* Work to be completed: Express the records as a two-column CSV with the headers "prompt" and "target", one row per record, putting its text and its answer each in a single quoted field with line breaks turned into spaces. Begin at the line that contains "Click My Folder star icon under All folders", stop after the line that contains "click(74, 550)", and leave the pictures out.

* Material provided:
____________

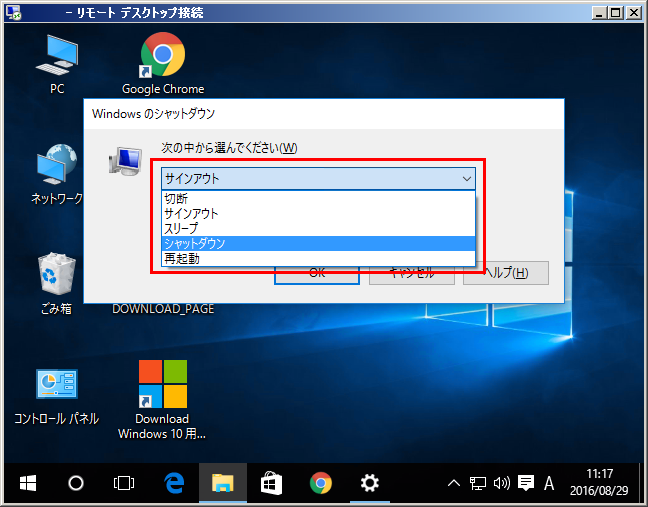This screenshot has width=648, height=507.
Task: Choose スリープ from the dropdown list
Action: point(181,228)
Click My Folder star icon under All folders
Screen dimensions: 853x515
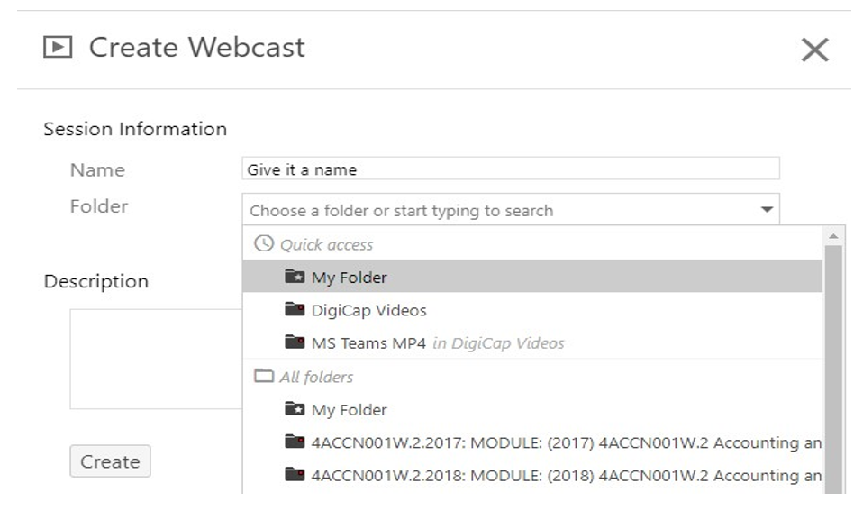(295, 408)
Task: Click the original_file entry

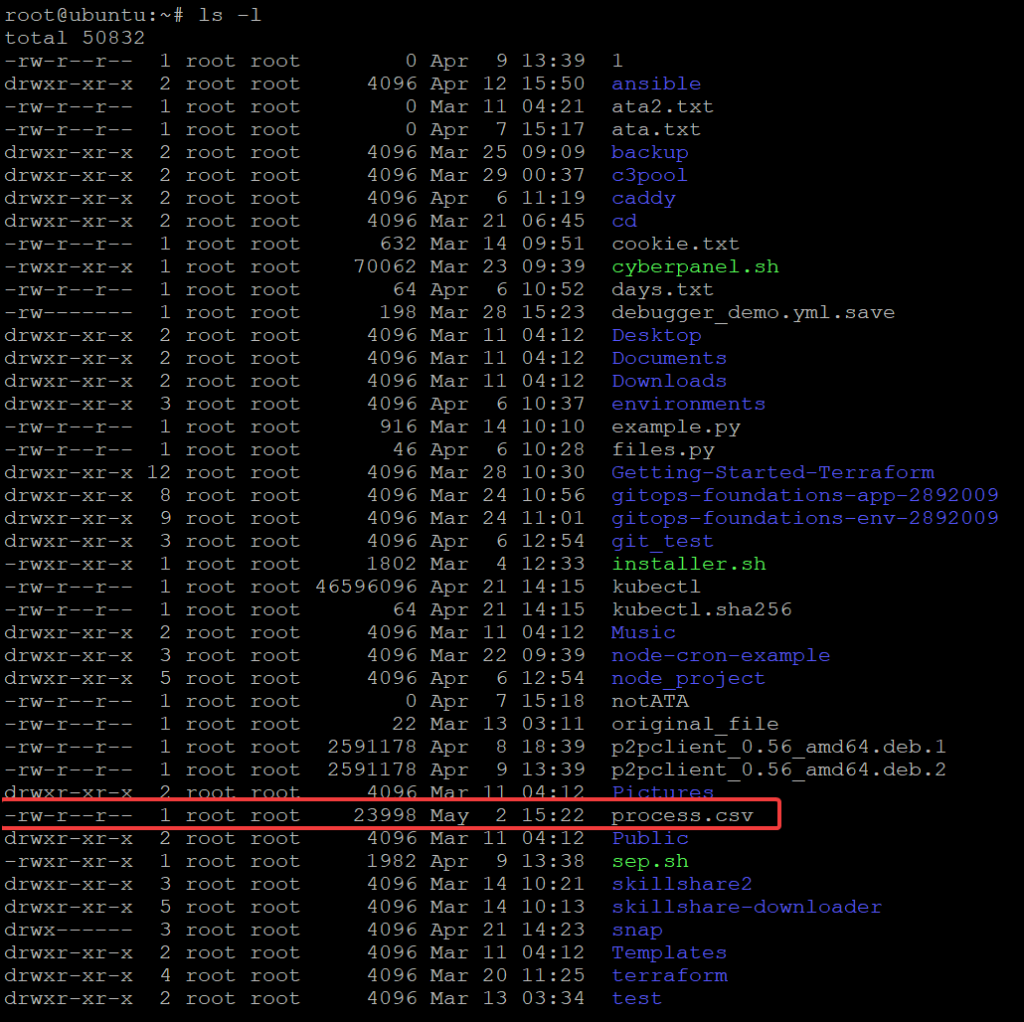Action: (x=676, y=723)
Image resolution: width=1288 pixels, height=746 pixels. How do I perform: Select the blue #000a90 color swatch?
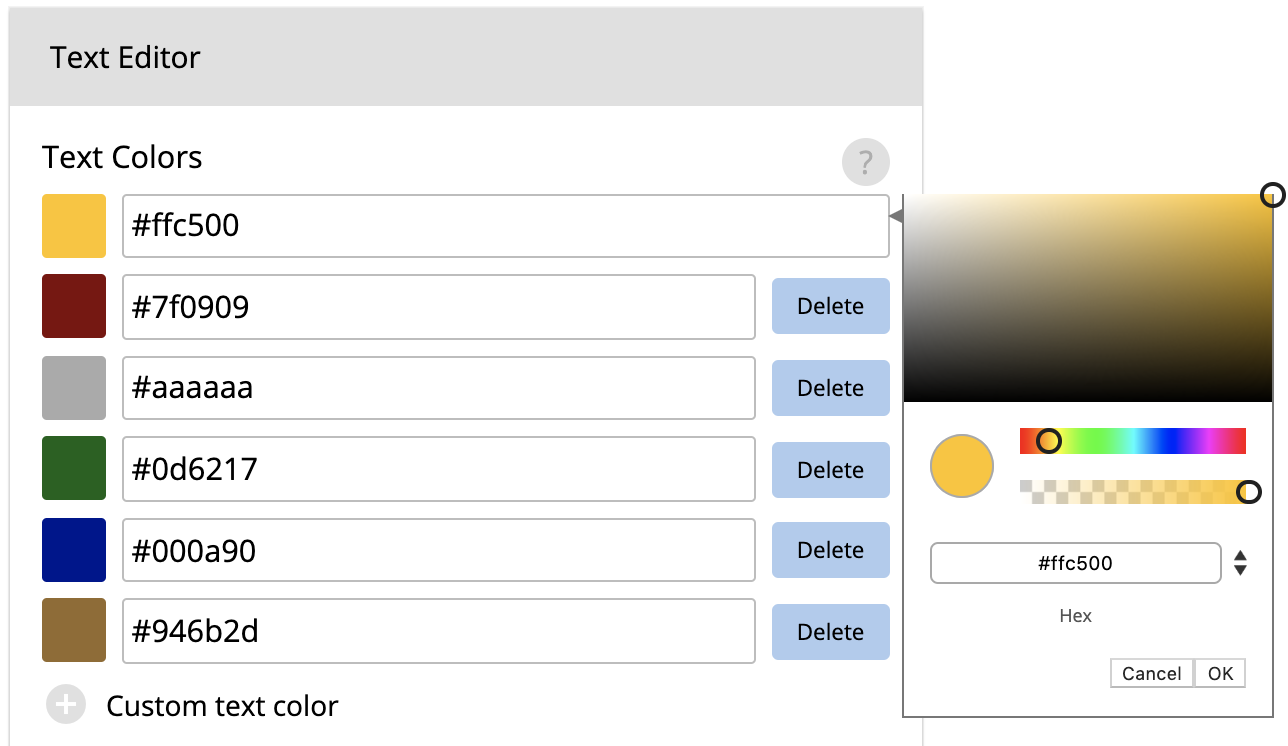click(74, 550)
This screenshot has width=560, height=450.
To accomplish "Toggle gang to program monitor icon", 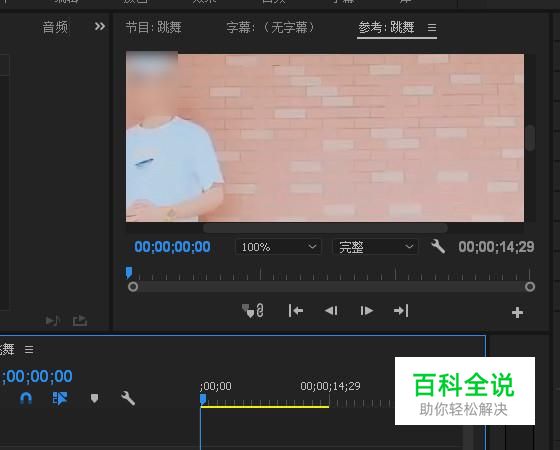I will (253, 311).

____________

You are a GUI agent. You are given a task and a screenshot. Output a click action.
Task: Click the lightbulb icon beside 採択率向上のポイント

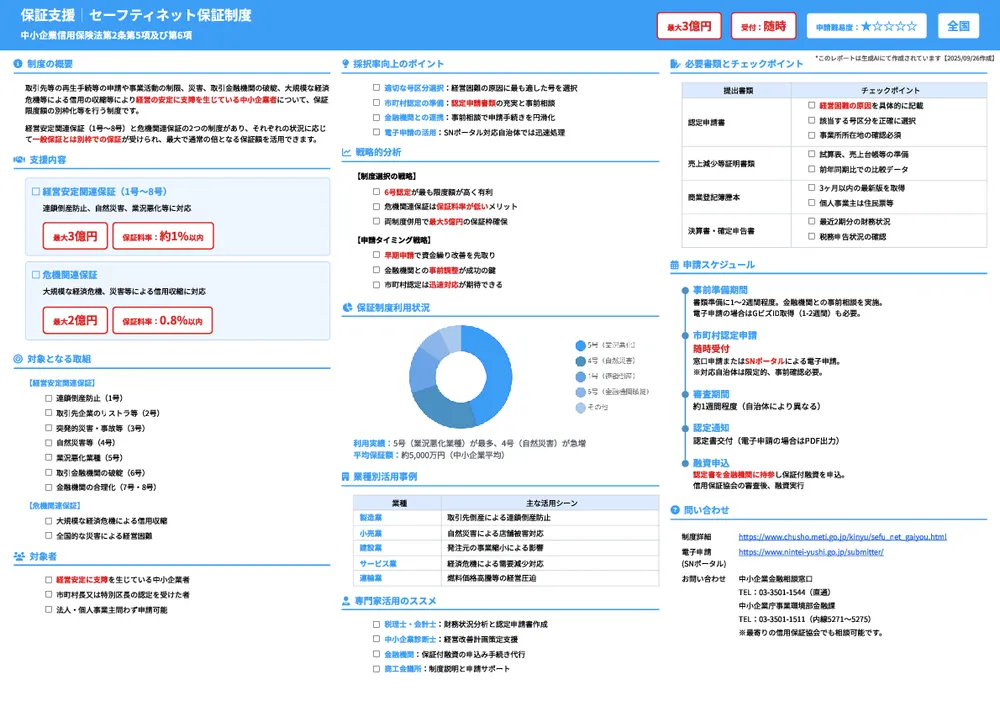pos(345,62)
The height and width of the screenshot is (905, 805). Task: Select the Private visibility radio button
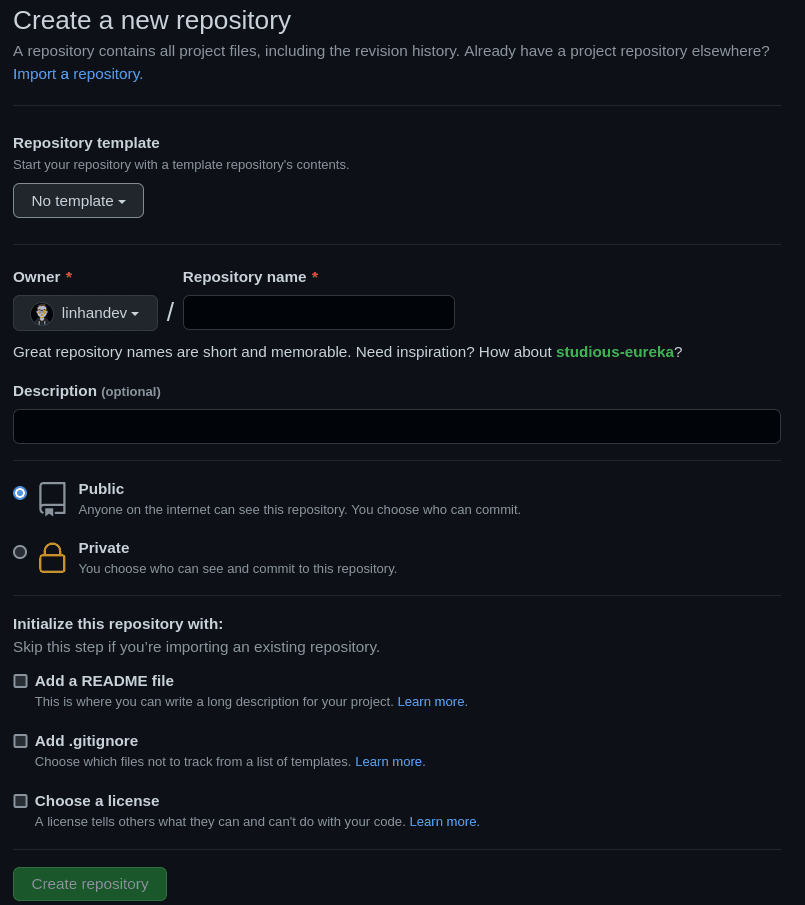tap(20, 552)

____________

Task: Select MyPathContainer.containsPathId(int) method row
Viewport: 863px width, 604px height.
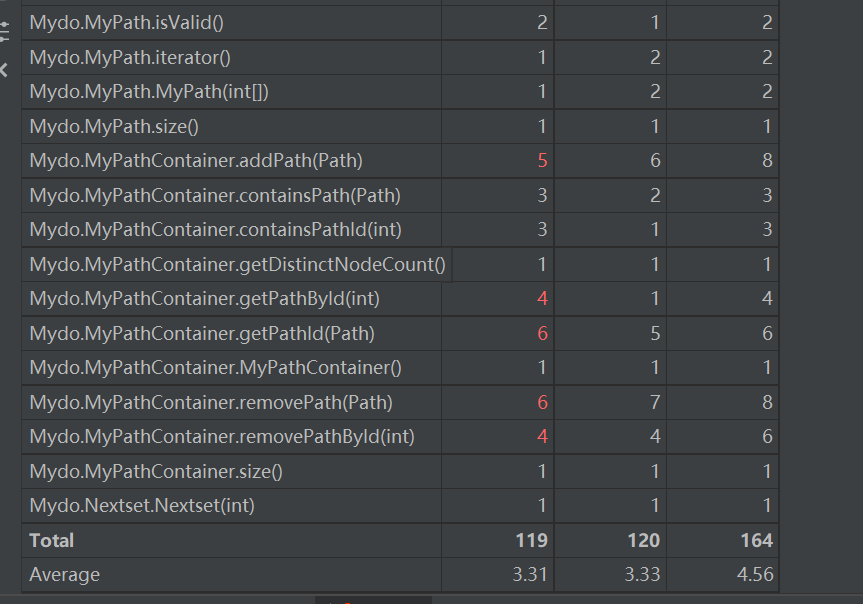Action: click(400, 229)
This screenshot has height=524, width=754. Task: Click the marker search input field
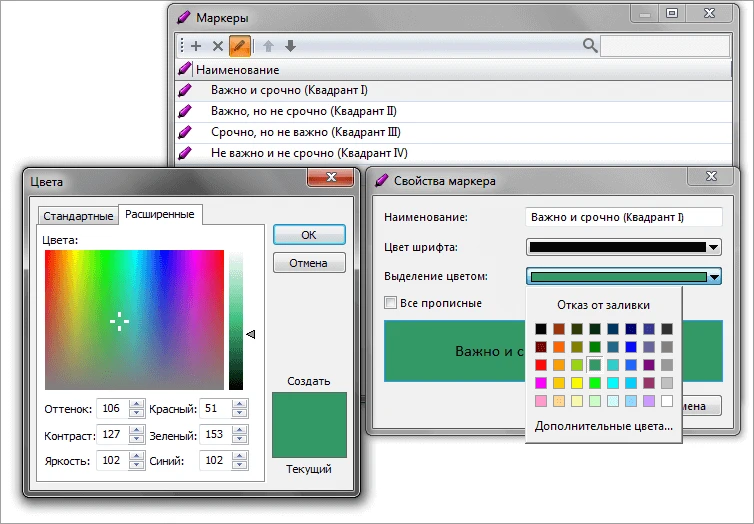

____________

* Answer to this problem:
prompt,target
"Click My Folder star icon under All folders Screen dimensions: 853x515","(295, 408)"
"Task: Click the original_file entry","Action: (x=676, y=723)"
"Image resolution: width=1288 pixels, height=746 pixels. How do I perform: Select the blue #000a90 color swatch?","click(74, 550)"